TASK DETAILS >> Your answer should hold only the lines from the start of the data below through the line with "Image resolution: width=643", copied exactly, with pictures left out.

THE INPUT >>

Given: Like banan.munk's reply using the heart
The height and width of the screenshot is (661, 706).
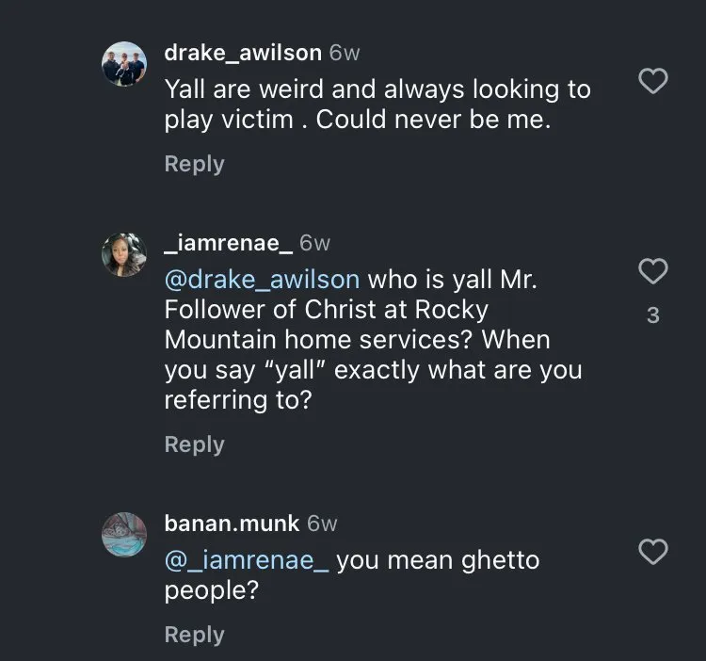Looking at the screenshot, I should (x=652, y=552).
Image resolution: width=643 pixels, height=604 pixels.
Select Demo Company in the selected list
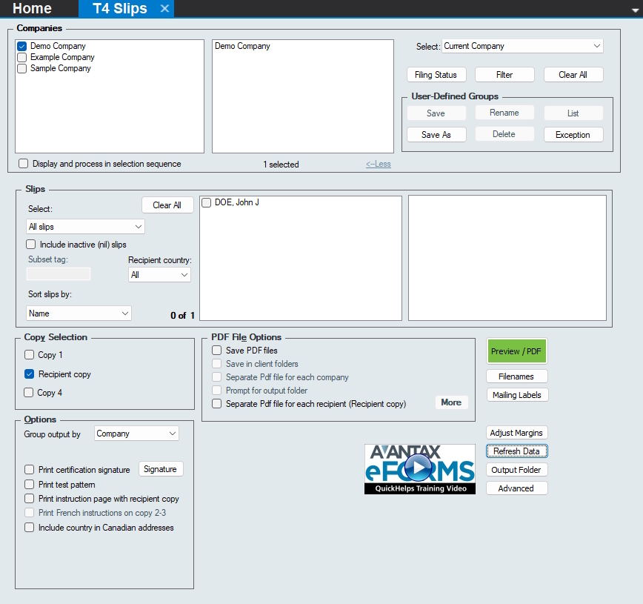coord(242,46)
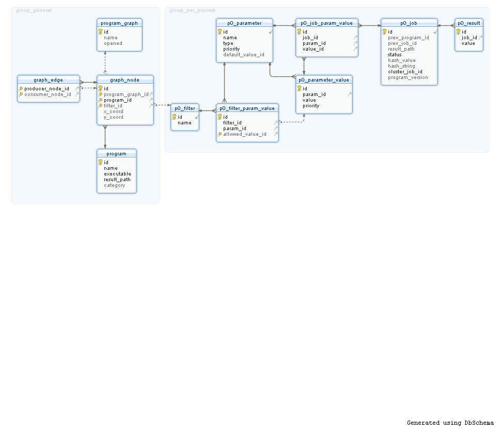Select the p0_job_param_value table header
Image resolution: width=500 pixels, height=432 pixels.
(326, 23)
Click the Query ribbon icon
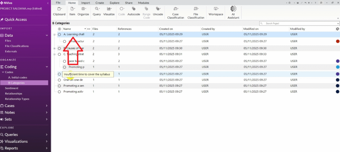340x152 pixels. (x=97, y=11)
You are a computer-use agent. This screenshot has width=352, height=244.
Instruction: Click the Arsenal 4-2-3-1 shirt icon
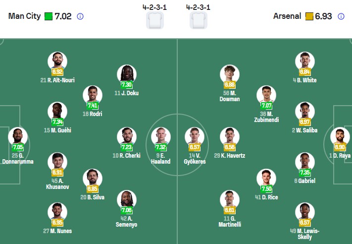(x=198, y=21)
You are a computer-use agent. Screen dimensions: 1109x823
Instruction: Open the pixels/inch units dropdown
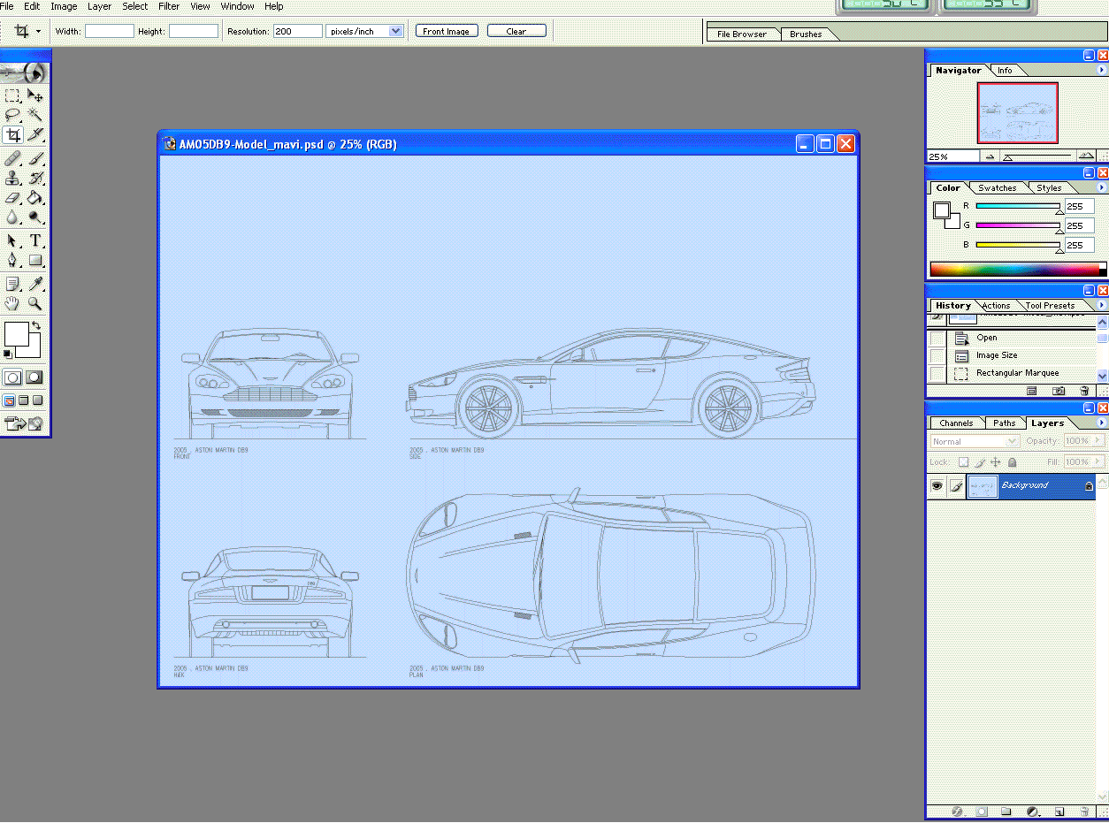click(395, 31)

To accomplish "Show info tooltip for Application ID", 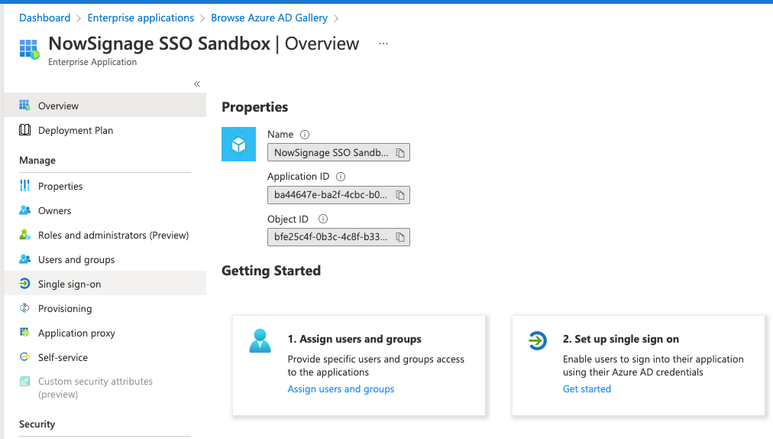I will pyautogui.click(x=341, y=177).

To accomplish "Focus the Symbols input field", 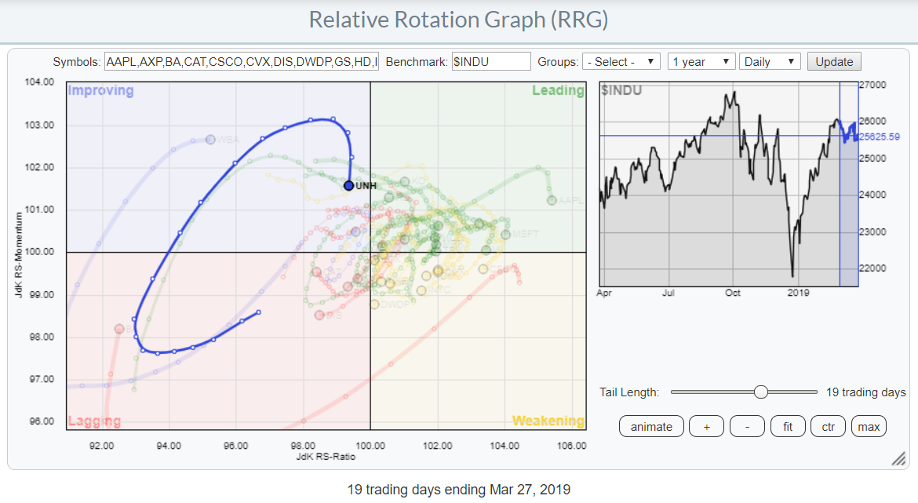I will 242,62.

ANSWER TO THIS TASK >>
Given: Like banan.munk's reply using the heart
The height and width of the screenshot is (661, 706).
Looking at the screenshot, I should (x=652, y=552).
Image resolution: width=643 pixels, height=604 pixels.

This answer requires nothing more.